Abstract
Background
Racism is increasingly recognised internationally as a key factor contributing to health disparities. A comprehensive body of strong research from international authors has reported negative associations between racism and health outcomes. In Australia, although the literature is more limited, available findings follow global trends. Australia has an identified health gap between Aboriginal and Torres Strait Islander peoples and non-indigenous Australians, and despite efforts to bridge this gap, health inequities continue to exist. This scoping review aims to assess, analyse and synthesise the relationship between racism and discrimination on the physical and mental health of Aboriginal and Torres Strait Islander peoples living in Australia.
Method
This is the study protocol for a scoping review.

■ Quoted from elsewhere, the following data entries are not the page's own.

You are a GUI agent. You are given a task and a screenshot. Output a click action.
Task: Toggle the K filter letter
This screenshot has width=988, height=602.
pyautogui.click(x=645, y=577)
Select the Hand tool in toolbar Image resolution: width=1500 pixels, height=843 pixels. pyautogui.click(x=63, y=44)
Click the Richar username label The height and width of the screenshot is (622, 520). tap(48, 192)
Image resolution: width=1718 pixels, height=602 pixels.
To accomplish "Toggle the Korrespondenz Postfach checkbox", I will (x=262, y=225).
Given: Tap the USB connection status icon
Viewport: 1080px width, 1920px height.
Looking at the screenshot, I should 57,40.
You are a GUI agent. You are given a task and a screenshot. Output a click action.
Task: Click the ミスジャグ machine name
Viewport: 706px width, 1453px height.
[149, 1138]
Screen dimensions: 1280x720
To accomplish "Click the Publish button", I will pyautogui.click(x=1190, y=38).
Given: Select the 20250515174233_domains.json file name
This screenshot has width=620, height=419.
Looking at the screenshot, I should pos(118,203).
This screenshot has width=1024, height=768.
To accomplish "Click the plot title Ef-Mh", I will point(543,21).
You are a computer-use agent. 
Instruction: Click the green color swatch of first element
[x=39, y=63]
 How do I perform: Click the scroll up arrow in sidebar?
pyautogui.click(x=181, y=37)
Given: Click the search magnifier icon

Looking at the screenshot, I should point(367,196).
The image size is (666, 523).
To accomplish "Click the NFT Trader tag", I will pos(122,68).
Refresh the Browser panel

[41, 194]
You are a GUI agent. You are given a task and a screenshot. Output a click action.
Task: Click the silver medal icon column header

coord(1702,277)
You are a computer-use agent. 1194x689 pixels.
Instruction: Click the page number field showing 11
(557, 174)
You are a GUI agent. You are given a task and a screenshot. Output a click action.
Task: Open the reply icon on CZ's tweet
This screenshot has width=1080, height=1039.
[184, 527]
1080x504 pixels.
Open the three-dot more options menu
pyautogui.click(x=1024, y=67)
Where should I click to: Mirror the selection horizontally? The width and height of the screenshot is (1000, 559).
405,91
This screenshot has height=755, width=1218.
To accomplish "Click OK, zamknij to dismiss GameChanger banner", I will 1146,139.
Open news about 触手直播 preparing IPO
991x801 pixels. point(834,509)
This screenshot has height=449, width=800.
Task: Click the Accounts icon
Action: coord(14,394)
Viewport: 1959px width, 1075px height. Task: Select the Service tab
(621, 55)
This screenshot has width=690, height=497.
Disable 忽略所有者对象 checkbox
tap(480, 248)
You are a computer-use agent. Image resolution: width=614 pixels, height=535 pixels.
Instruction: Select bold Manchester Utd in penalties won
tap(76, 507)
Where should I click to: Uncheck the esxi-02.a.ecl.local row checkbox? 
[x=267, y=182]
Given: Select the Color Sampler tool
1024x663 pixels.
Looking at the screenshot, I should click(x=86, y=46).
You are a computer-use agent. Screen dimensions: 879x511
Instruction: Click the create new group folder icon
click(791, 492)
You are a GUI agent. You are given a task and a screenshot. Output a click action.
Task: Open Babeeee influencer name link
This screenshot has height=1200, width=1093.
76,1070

A systematic search will be conducted using five electronic databases: PubMed, CINAHL, Embase, Web of Science and the Australia’s National Institute for Aboriginal and Torres Strait Islander Health Research. The database search will include studies published between 2000 and 2020. Reference lists of the included articles will be searched. Outcome measures will include physical and mental health components including chronic conditions, depression and anxiety, psychological distress, social and emotional difficulties, suicide and health-related outcomes such as wellbeing and life satisfaction. Duplications will be removed, and titles and abstracts will be reviewed to select studies. Full-text screening of preselected studies will be performed by four reviewers independently, to select studies according to inclusion criteria. Included studies will be appraised for quality using appropriate tools tailored for each study design. Data will be extracted, and study findings and characteristics synthesised in a narrative summary.
Discussion
Our scoping review will synthesise the evidence on the impacts of racism and discrimination in relation to the physical and mental health of Aboriginal and Torres Strait Islander peoples living in Australia. These findings could guide future health interventions by addressing the exposure of racism and racial discrimination in order to reduce health disparity. It is anticipated the findings to be of interest to policymakers, researchers, Aboriginal and Torres Strait Islander communities and community health organisations and other stakeholders interested in optimising public health interventions for and in partnership with Aboriginal and Strait Torres Islander communities of Australia.
Scoping review registration
The protocol for this review has been registered on the international prospective register of systematic reviews (PROSPERO). The registration ID is CRD42020186193.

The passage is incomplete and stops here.